The most common adverse reactions (incidence =2%) are nausea, vomiting, infusion site reactions, alanine aminotransferase increased, aspartate aminotransferase increased, gamma-glutamyl transferase increased, hypertension, headache, diarrhea, insomnia, and constipation.
Patients who are on anticoagulant therapy may require downward adjustment of their anticoagulant dosage while taking NUZYRA.
Absorption of tetracyclines, including NUZYRA is impaired by antacids containing aluminum, calcium, or magnesium, bismuth subsalicylate and iron containing preparations.
Use in Specific Populations
Lactation: Breastfeeding is not recommended during treatment with NUZYRA.
To report SUSPECTED ADVERSE REACTIONS, contact Paratek Pharmaceuticals, Inc. at 1-833-727-2835 or FDA at 1-800-FDA-1088 or www.fda.gov/medwatch.

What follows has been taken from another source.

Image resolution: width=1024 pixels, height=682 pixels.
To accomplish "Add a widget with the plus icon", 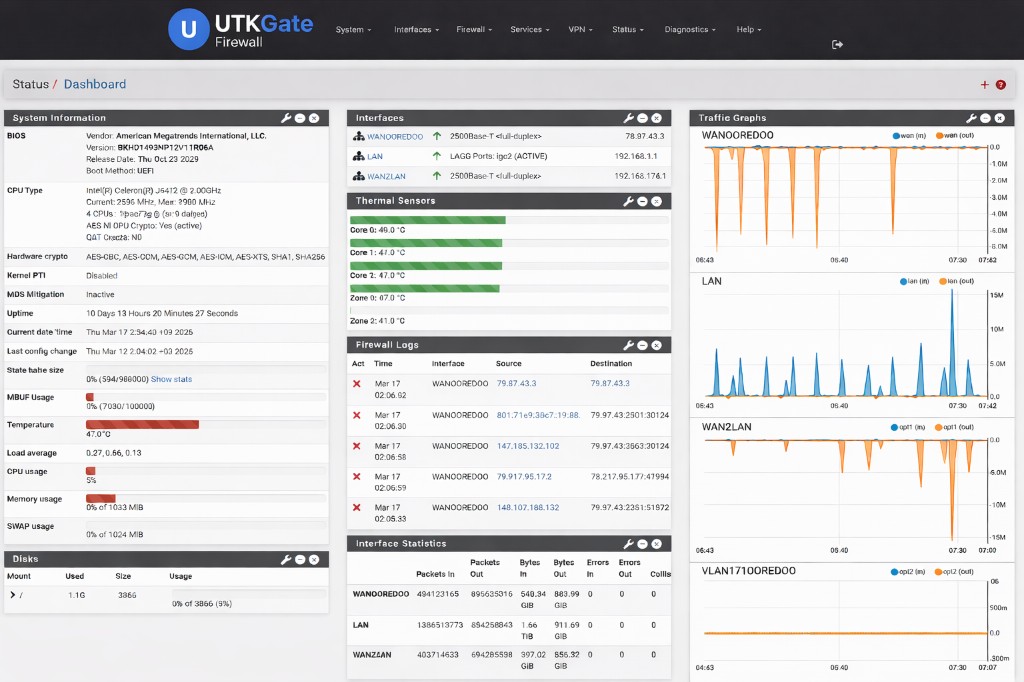I will pyautogui.click(x=984, y=85).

Please see full Prescribing Information for NUZYRA at www.NUZYRA.com.
Forward Looking Statements
This press release contains forward-looking statements related to our presentations of our clinical studies and real-world data, including understanding of the utility of NUZYRA against virulent pathogens and serious community-acquired infections, including anthrax and Nontuberculous Mycobacterial Infections. All statements, other than statements of historical facts, included in this press release are forward-looking statements, and are identified by words such as “advancing,” “expect,” “look forward,” “anticipate,” “continue,” and other words and terms of similar meaning. These forward-looking statements are based upon our current expectations and involve substantial risks and uncertainties. We may not actually achieve the plans, carry out the intentions or meet the expectations or projections disclosed in our forward-looking statements and you should not place undue reliance on these forward-looking statements. Our actual results and the timing of events could differ materially from those included in such forward-looking statements as a result of these risks and uncertainties. These and other risk factors are discussed under “Risk Factors” and elsewhere in our Annual Report on Form 10-K for the year ended December 31, 2020 and our other filings with the Securities and Exchange Commission. We expressly disclaim any obligation or undertaking to update or revise any forward-looking statements contained herein.